EXERCISE MATERIALS:

════

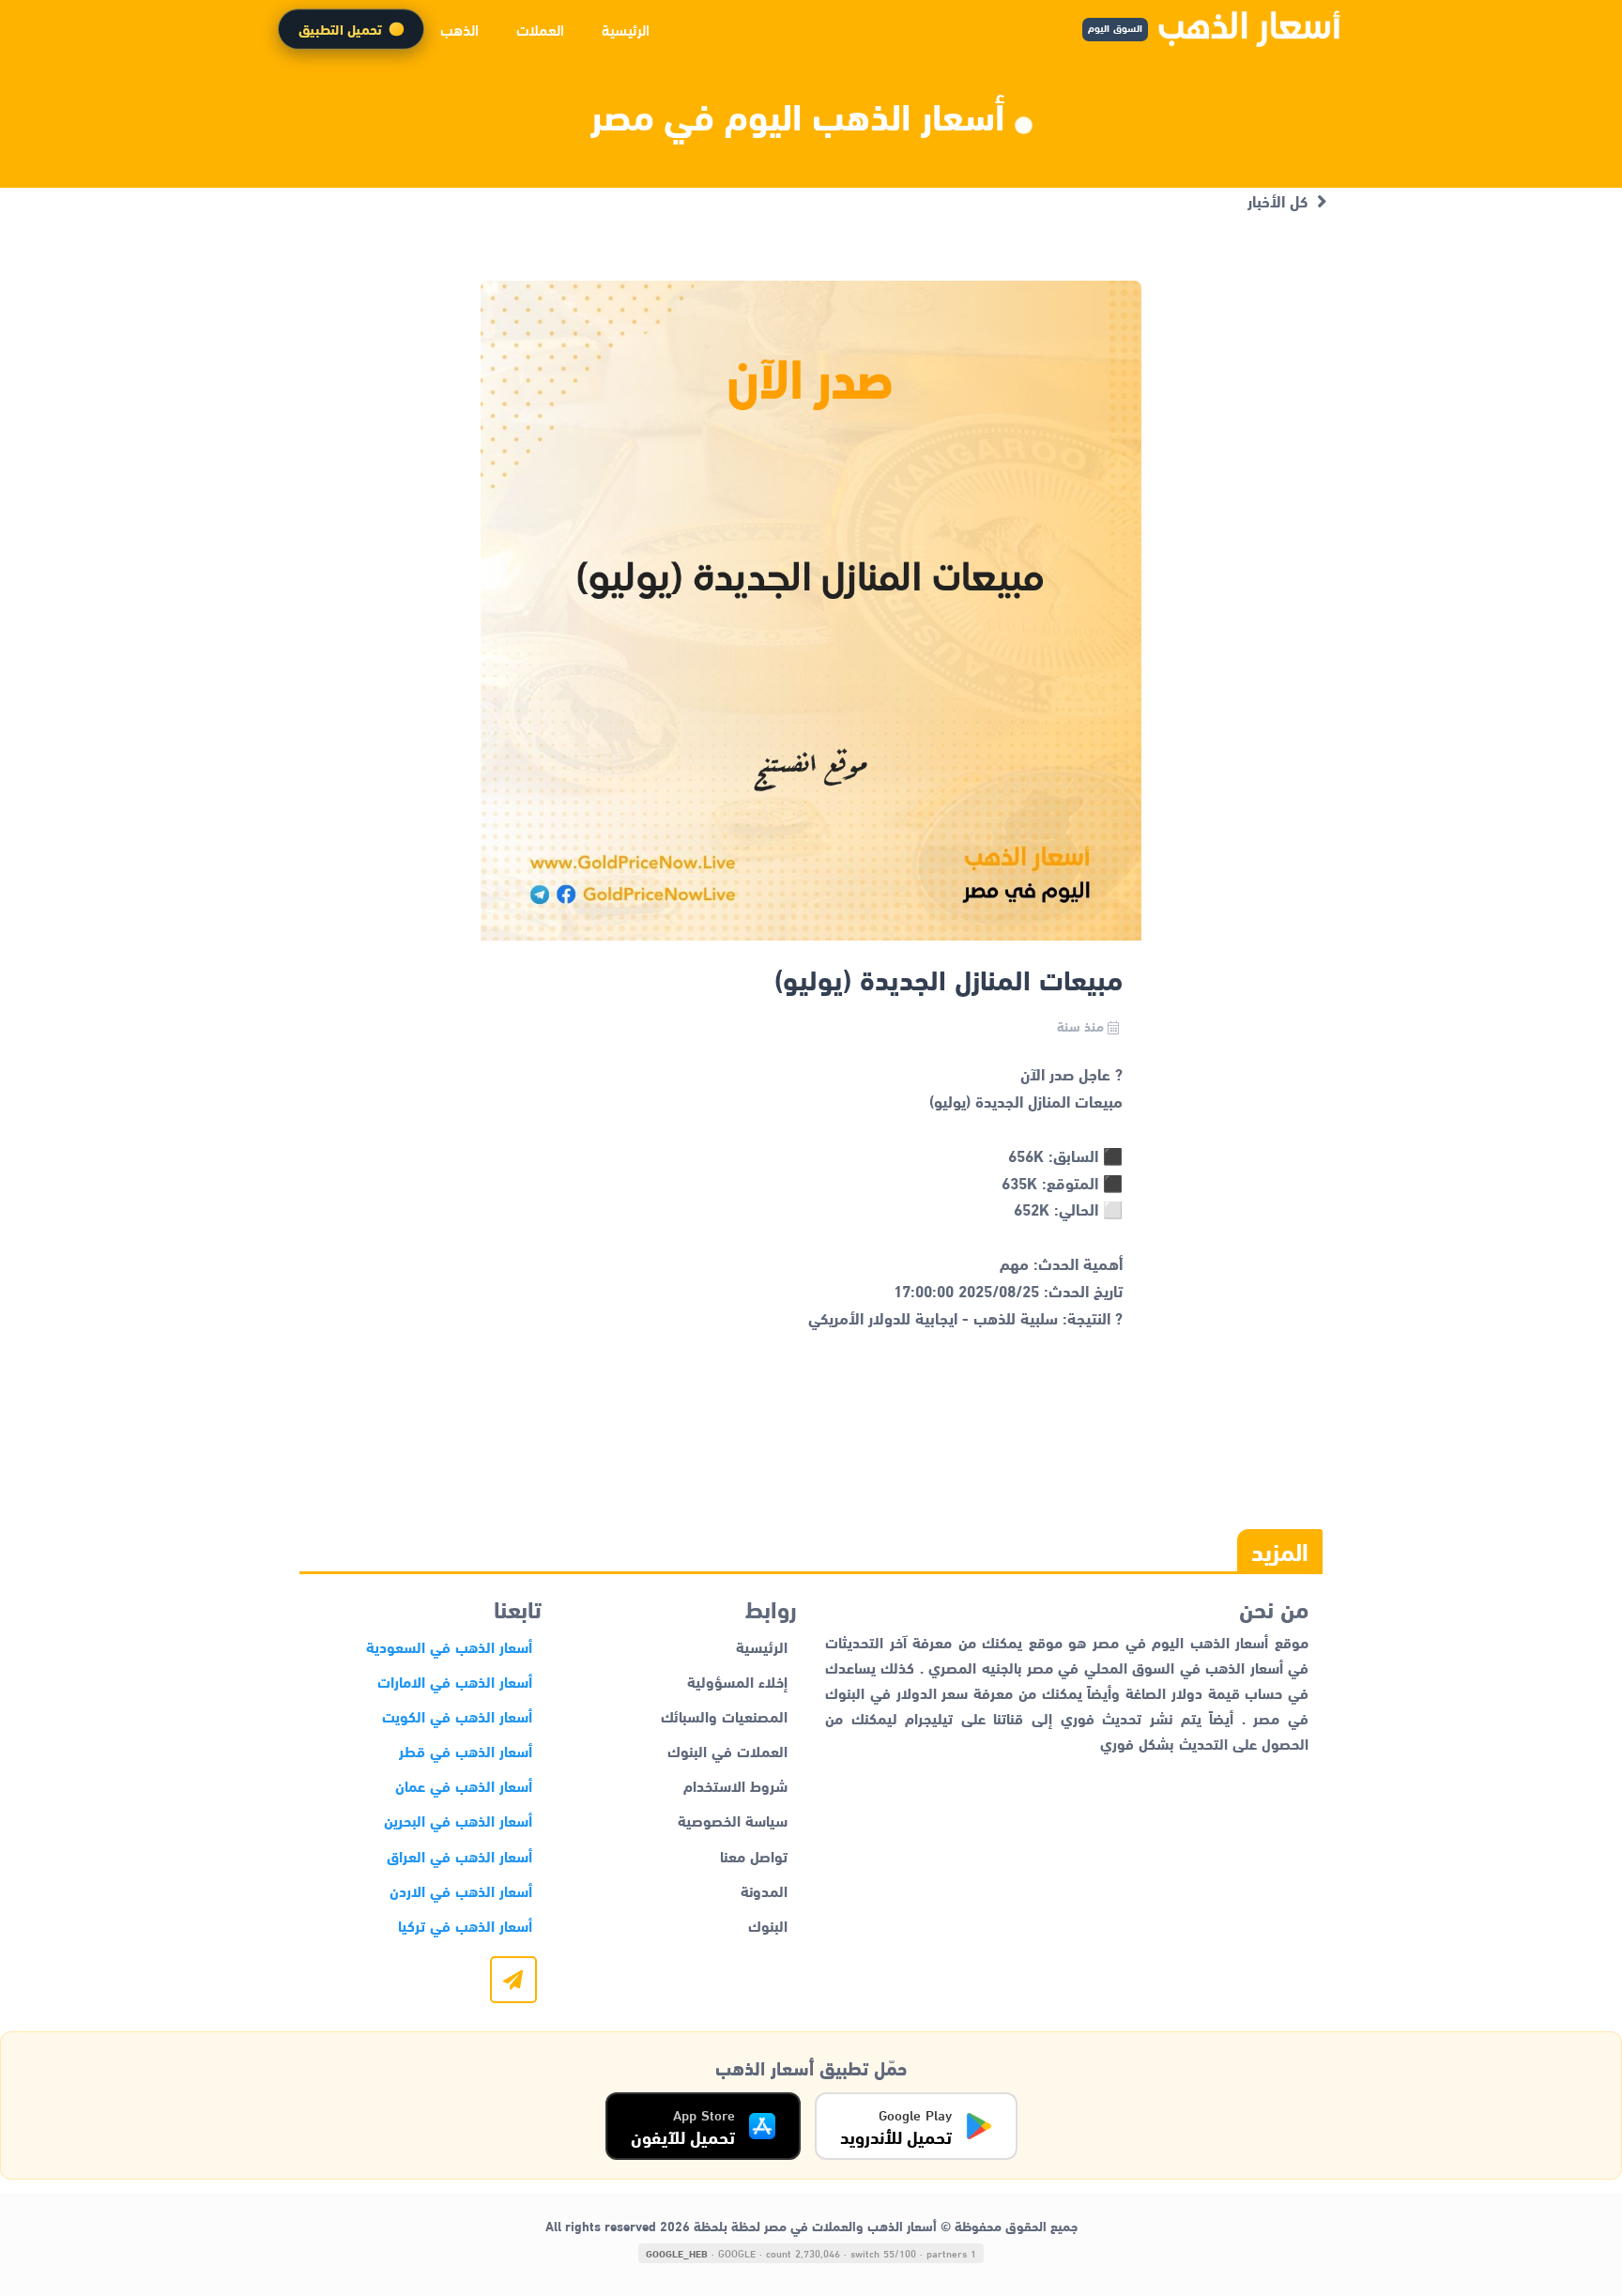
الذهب (459, 28)
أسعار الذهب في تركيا (465, 1925)
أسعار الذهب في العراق (459, 1855)
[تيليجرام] (513, 1979)
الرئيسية (626, 28)
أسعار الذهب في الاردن (461, 1890)
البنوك (768, 1925)
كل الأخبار (1277, 200)
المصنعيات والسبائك (724, 1715)
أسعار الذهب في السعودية (449, 1646)
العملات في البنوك (727, 1750)
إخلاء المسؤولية (737, 1680)
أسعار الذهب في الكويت (457, 1715)
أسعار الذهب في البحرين (458, 1819)
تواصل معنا (754, 1855)
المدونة (764, 1890)
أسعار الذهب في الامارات (454, 1680)
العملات (540, 28)
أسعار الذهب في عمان (463, 1785)
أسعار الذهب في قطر (465, 1750)
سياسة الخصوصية (733, 1819)
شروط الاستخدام (735, 1785)
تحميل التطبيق (340, 28)
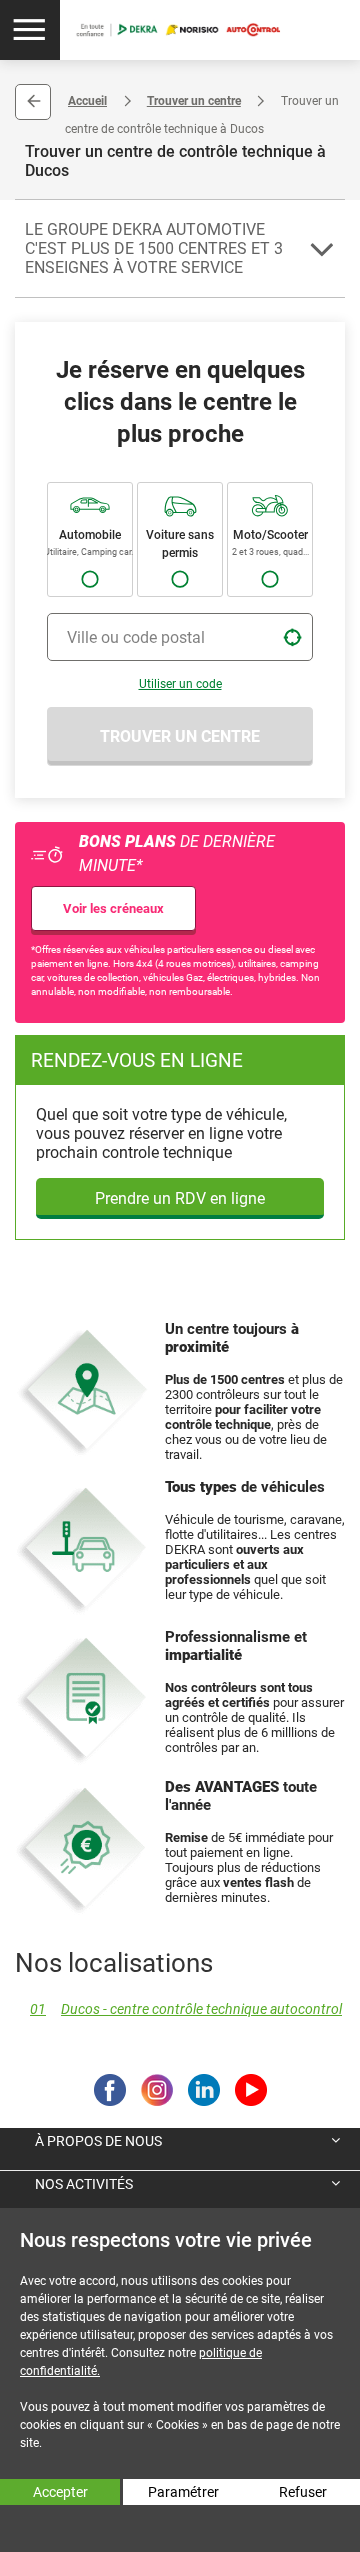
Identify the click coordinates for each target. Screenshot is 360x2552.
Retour (33, 102)
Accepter (60, 2492)
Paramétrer (183, 2492)
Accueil (87, 101)
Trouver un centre (194, 101)
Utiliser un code (180, 684)
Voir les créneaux (113, 908)
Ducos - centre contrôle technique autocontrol (186, 2009)
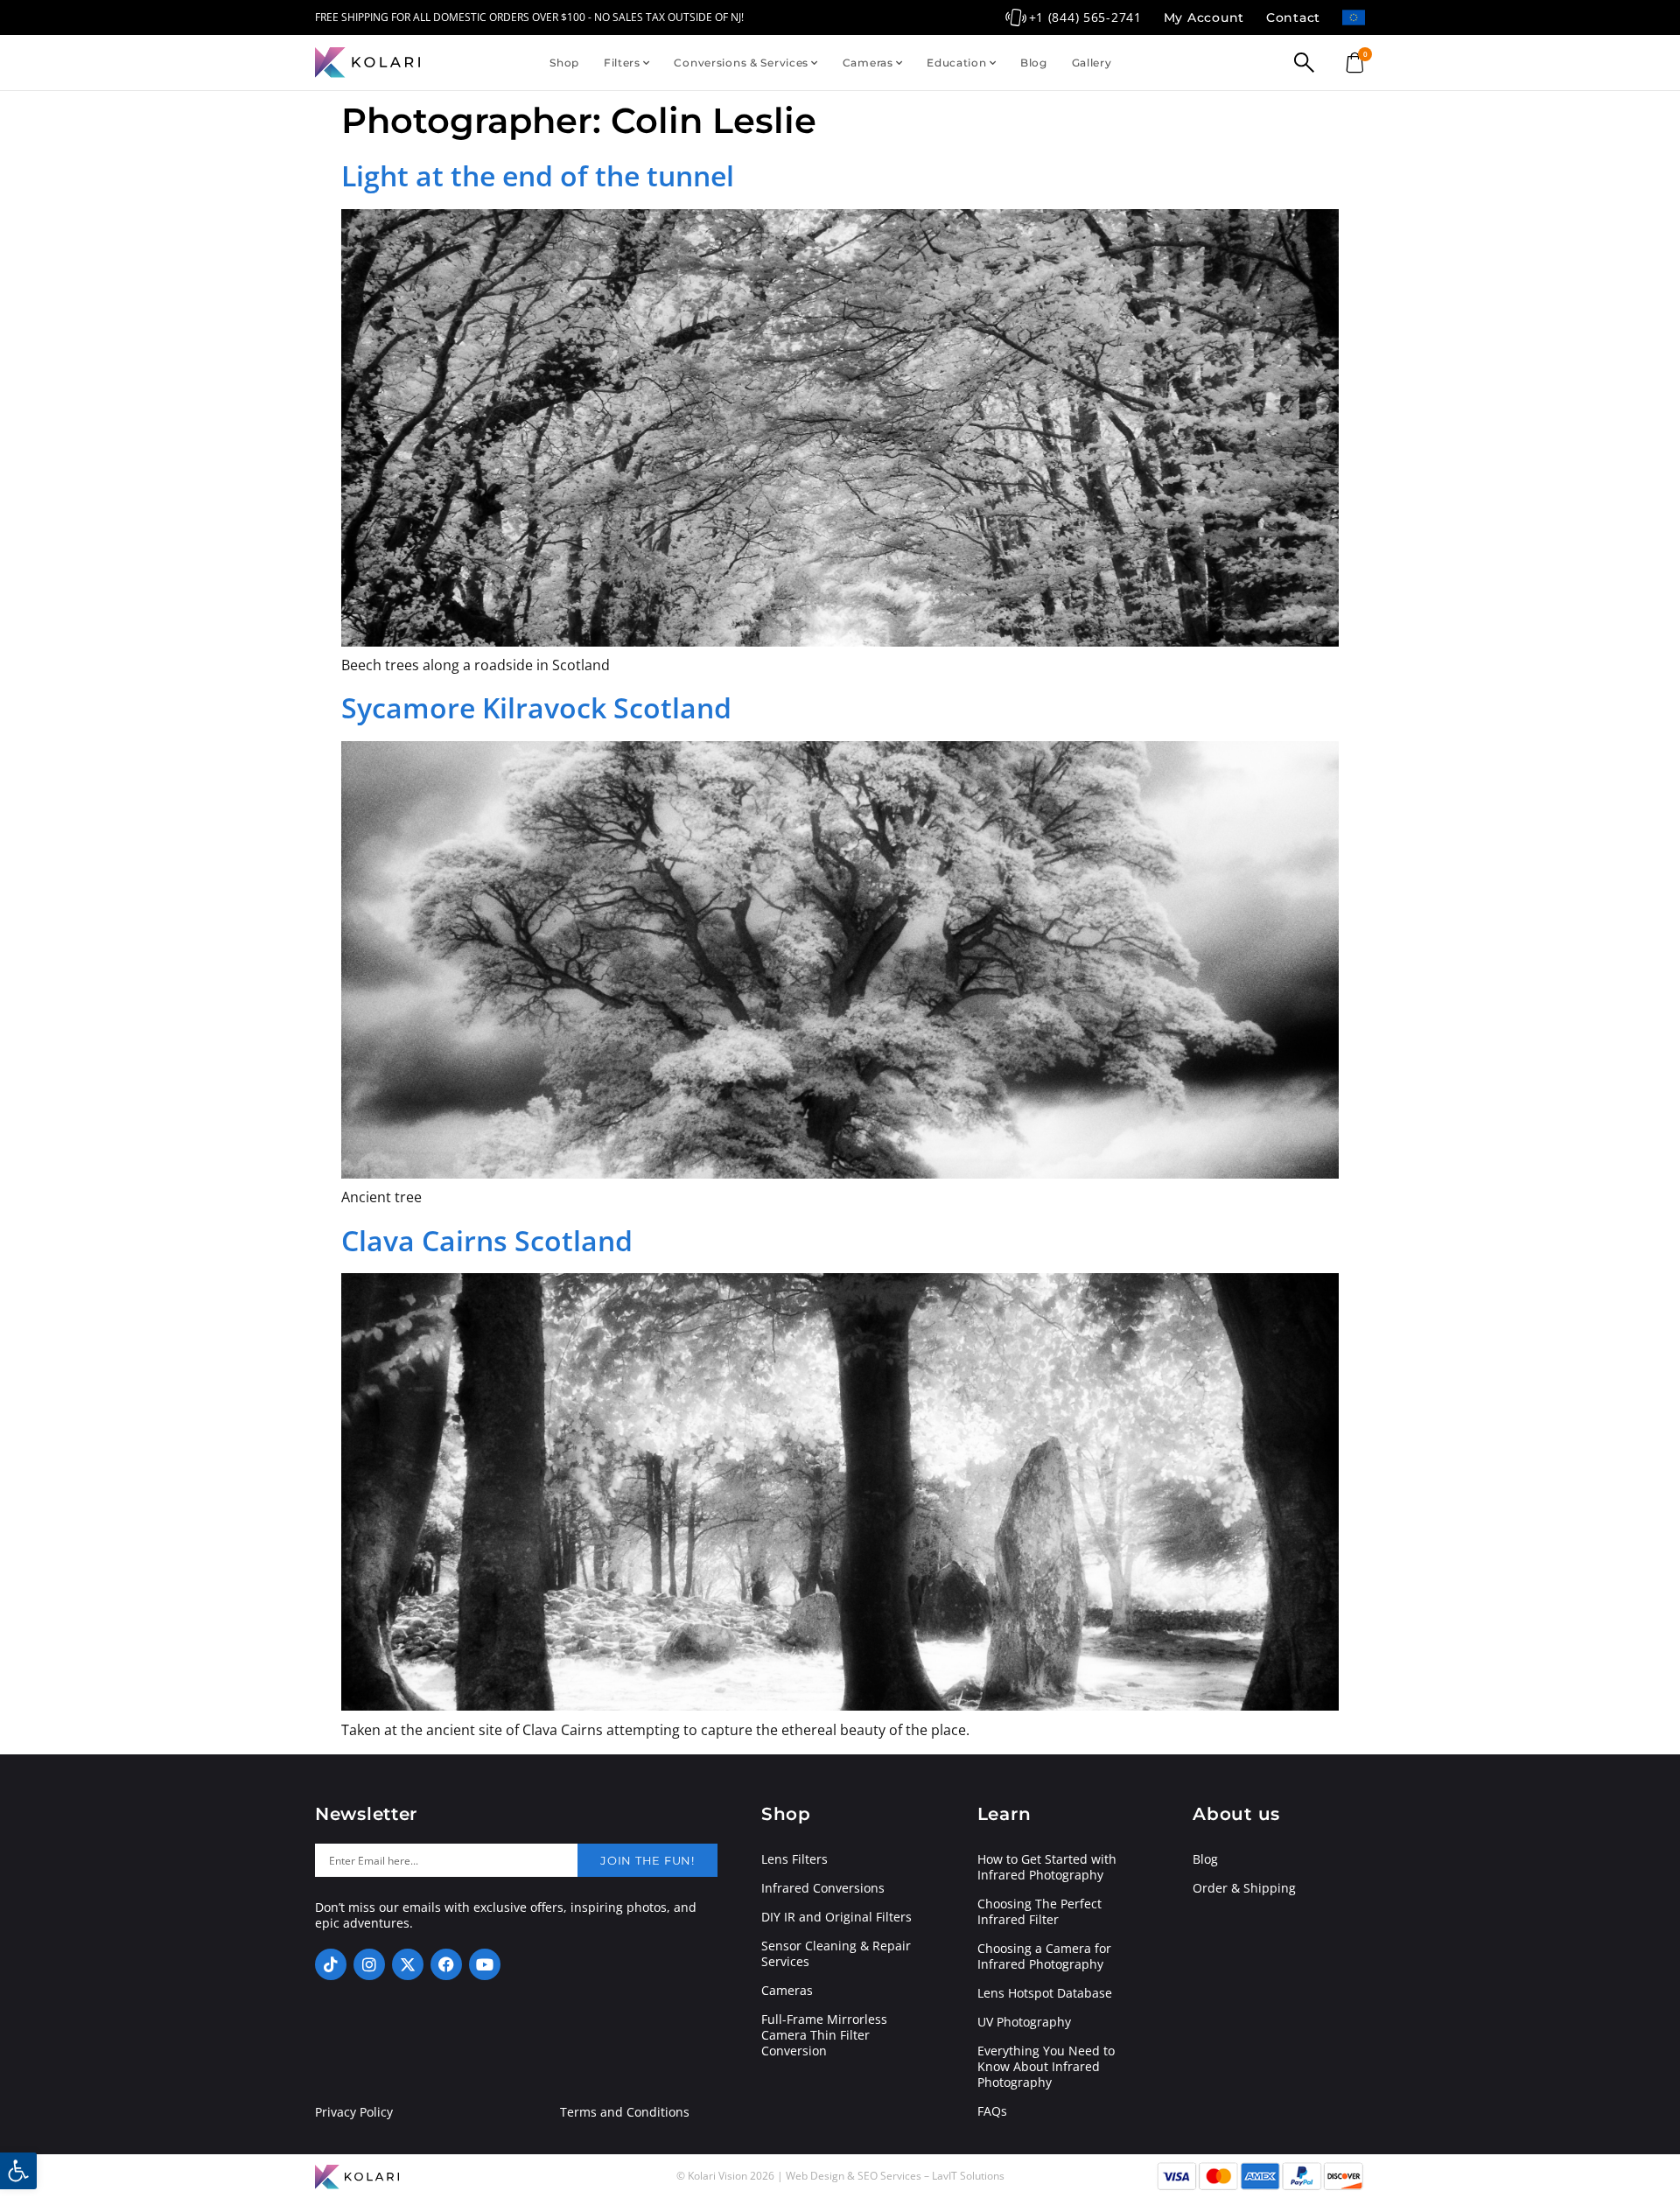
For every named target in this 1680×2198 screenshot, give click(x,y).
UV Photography (1024, 2022)
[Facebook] (446, 1964)
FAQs (992, 2111)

════

WHAT IS BEING ASKED: Tally the lines in the records that contain the word "أسعار"; the answer is that number and nothing more.

RESPONSE BELOW: 9